BigSurv20 program

Friday 6th November Friday 13th November Friday 20th November Friday 27th November
Friday 4th December

Back

Volume and/or value?! Improving data quality in the era of big data

Moderator: John Finamore (jfinamor@nsf.gov)
Slack link
Quick Zoom

Friday 13th November, 10:00 - 11:30 (ET, GMT-5)
7:00 - 8:30 (PT, GMT-8)
16:00 - 17:30 (CET, GMT+1)

Big data: big claims or bigger calamities? Getting real about survey research in the fourth era

Dr Trent Buskirk (Bowling Green State University) - Presenting Author
Dr Antje Kirchner (RTI International)

In his 2011 landmark essay, Groves articulated three distinct eras of survey research. The first era saw the boom of development in survey data collection methods and tools to produce statistical information. The second era saw an increase and refinement of these tools, especially to support production of official statistics. Declining response rates to more traditional methods of survey collection drove innovation in alternate data collection modes and rises in internet penetration led to more interest and development in web surveys in the third era. The growing penetration of both internet service and smartphones have led to a new stream of data that are collected through meters, sensors and apps. These and other big data sources emerging in the third era began to be referred collectively, as organic or big data.

In this paper we argue that we are transitioning from the third era of survey research into a new, fourth era. While identification and exploration of organic data for producing estimates of public opinion and official statistics started in the third era, we posit that the use of big data and big data analytics will be taken to a new scale in the fourth era.
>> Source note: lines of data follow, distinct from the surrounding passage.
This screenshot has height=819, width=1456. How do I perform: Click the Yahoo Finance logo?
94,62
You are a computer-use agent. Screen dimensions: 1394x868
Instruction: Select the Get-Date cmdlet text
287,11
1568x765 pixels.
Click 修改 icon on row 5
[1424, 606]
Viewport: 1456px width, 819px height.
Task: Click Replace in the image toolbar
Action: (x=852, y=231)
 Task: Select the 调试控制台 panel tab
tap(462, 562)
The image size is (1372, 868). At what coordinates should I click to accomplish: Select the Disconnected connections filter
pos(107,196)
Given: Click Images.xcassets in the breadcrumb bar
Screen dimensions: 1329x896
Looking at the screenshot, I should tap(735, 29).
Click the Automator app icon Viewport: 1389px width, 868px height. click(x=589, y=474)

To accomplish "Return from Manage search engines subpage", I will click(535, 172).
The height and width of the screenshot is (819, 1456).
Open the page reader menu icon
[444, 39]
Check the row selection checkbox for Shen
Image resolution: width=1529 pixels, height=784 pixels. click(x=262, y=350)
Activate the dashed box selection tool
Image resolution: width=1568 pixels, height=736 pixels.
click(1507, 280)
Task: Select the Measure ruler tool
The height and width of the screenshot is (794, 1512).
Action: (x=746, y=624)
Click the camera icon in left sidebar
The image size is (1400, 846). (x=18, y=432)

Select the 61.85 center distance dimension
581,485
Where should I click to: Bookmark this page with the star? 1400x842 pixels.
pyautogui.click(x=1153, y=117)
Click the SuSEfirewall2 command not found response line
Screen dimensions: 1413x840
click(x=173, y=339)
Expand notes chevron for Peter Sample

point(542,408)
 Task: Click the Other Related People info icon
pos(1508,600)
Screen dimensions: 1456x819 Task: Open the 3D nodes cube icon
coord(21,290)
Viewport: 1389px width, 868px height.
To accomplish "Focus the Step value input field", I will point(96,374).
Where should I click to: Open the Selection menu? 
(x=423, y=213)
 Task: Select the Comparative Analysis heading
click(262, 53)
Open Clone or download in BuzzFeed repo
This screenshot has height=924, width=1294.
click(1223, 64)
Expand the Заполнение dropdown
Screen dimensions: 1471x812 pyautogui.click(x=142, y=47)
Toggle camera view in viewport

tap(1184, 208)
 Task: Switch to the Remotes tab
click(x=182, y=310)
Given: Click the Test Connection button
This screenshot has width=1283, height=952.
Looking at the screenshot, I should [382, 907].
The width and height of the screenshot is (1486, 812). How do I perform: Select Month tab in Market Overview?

There are five main developments that define and differentiate the fourth era from the previous three. First, both big data sources and big data analytics will completely permeate virtually every part of the survey process including study design, questionnaire design, sampling design, sample recruitment, data processing and estimation. As such, these organic data sources are not just being considered as an augment or replacement for surveys to produce estimates of public opinion or official statistics, but they are also being used as sample sources, as augments to existing sampling frames, or as sources of question construction.. Second, in the fourth era, survey researchers will be expanding the fit for purpose paradigm to include big data sources, in their own right. Third, survey researchers will continue to vastly expand the use of artificial intelligence for all aspects of survey research including increased automation using machine learning methods for processing, coding and imputation, among others, at scale. Fourth, survey researchers will not just be using big data sources in the fourth era, but instead will integrate their experience with designed data and contribute both data and methods to the big data ecosystem. We see particularly great potential for survey researchers to offer improvements for sampling of big data sources and in data quality evaluation. Fifth, survey researchers will begin to leverage the “why” aspect of survey data and how this aspect of survey information adds value and enhances predictive models widely used within the big data ecosystem.

In this paper we characterize the fourth era and its implications for survey research and data/computer science. Specifically, we provide examples of how various big data sources are used within each part of the survey research process, and discuss how survey research is adding value to the big data sources and data science methods in general.

How worried should we be? The implications of fabricated survey data for political analysis

Dr Oscar Castorena (Vanderbilt University) - Presenting Author
Dr Mollie Cohen (University of Georgia)
Dr Noam Lupu (Vanderbilt University)
Dr Elizabeth Zechmeister (Vanderbilt University)

Political scientists have become increasingly concerned about the reliability of data from enumerator-administered surveys. In many cases, fieldwork monitoring is insufficient to prevent enumerators from fabricating interviews instead of undertaking the laborious work of actually interviewing people. How worried should we be about this possibility? How likely are fabricated data to alter the inferences we draw from survey data? To answer these questions, we leverage a unique dataset from Venezuela. While conducting a national survey in 2016-17, the LAPOP Lab deployed an extensive protocol for fieldwork monitoring that discovered and replaced over 400 fabricated interviews – nearly one-third of the sample. We use this dataset to compare inferences based on the clean dataset to the compromised dataset that would have resulted had these cases not been replaced. We find that estimates of frequencies are sometimes affected by the existence of fraud, but that correlational results hold, even in a dataset with an unusually high proportion of fabricated cases. This is because enumerators largely seem to fabricate plausible data. We also find that post hoc efforts to uncover fraud fail to detect nearly all the fabricated cases in our data.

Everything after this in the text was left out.